The first Army-Navy game took place on Army's home turf of West Point, New York 110 years ago in 1890. There have been four time periods when the game was not held, and the reasons serve as an interesting primer to modern American history. An 1890's economic Depression, and President Grover Cleveland's feeling that it led to too much in-fighting between his two armed forces (one admiral challenged a general to a duel over it!). The 1909 contest was cancelled when a star Army player died as a result of injuries suffered in a game against Harvard (this was years before adequate padding). The First World War interrupted the event because it was perceived as unseemly during such a crisis, and soldiers should simply be sent off into combat. (Though interestingly during the Second World War, President Roosevelt took an opposite view, and insisted that all sporting events continue in order to boost morale -- which not uncoincidentally led to Army's finest team ever). The only other time it was cancelled was during the Great Depression of the late 1920s -- imagine an economic crisis today leading to the cancellation of national sporting events. What would NBC say? The game was also postponed for a week in 1963 when only days before his traditional presidential appearance, John F. Kennedy Jr. was assassinated.

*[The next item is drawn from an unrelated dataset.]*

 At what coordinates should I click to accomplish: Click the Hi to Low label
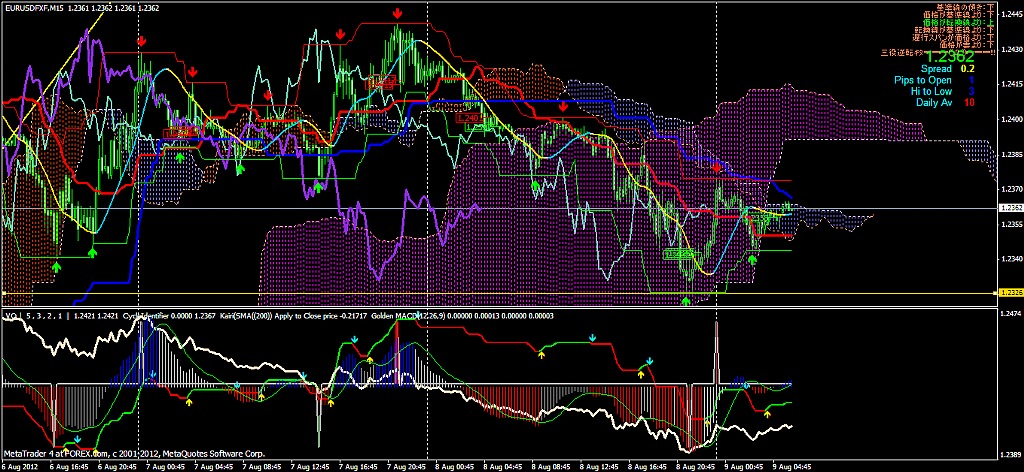pyautogui.click(x=931, y=91)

The inaugural game took place after Army cadet Dennis Mahan Michie, persuaded his Dad -- who was a senior member of the faculty -- that the Military Academy start a football program (baseball was the only true national game in those days), and that they should commence a natural rivalry against their comrades at the Naval Academy in Annapolis, Maryland. Since Navy had already been playing football for a few years they had a distinct advantage over Navy, and crushed them 24-0 in that historic opening game of the series. However by the following year, Army had already picked up a few pointers and they beat Navy 32-16 on Navy's home turf. Thus it all began, and it's been a carefully balanced pendulum ever since, swinging back and forth. Today's Army's home field is called Michie Stadium in honor of this cadet, who later -- in true soldierly fashion - would be killed in battle charging up San Juan Hill.

In 1926, 120,000 fans, including an estimated 10,000 turnstile jumpers, attended the first ever football game held at state of the art Soldier Field in Chicago. After Navy took a 14-0 lead early, Army came back to tie it by halftime, and then take a touchdown lead into the third. However Navy would eventually end up tying the game by intercepting an Army pass on their own 35 yard line, and as darkness fell (this was before floodlights) marching the ball back down the field for the score.

This tie resulted in Navy's only national championship title. Since they began awarding the Heisman trophy in 1935, Army players have won it three times, and Navy's twice. All of these trophies were won between 1944 -- 1963, and that was certainly the golden age of the Army-Navy contest. During these same 19 years the equally prestigious Walker trophy was also awarded to Midship.m.en four times, and to Army players on three occasions! Army were declared national champions in 1944 and 1945, and they would finish in the Top Six for four of the five years following. Between 1944-1950 the Cadets, or Black Knights (one of the very few schools to have two nicknames), would compile the remarkable record of 57-2-4! Army's dominance in the mid-40s was primarily due to their coach Earl "Red" Blaik, and their back-to-back Heisman winners, halfback Glen Davis, and fullback Felix "Doc" Blanchard. Davis is undoubtedly one of college football's greatest players. Between 1944-1946 he amassed 4,129 yards rushing, and scored 59 TDs. Since this was the era of the halfback he also would regularly throw touchdowns, and even play defense (he would average 58 minutes playing time per game!) Whenever he touched the ball he would do something dramatic with it. He's the greatest "go-to" player ever. One of Navy's Heisman winners was QB Roger Staubach, and he is notable as being one of only a handful of players from either academy to become a huge success in the pro leagues, which he did for the Dallas Cowboys.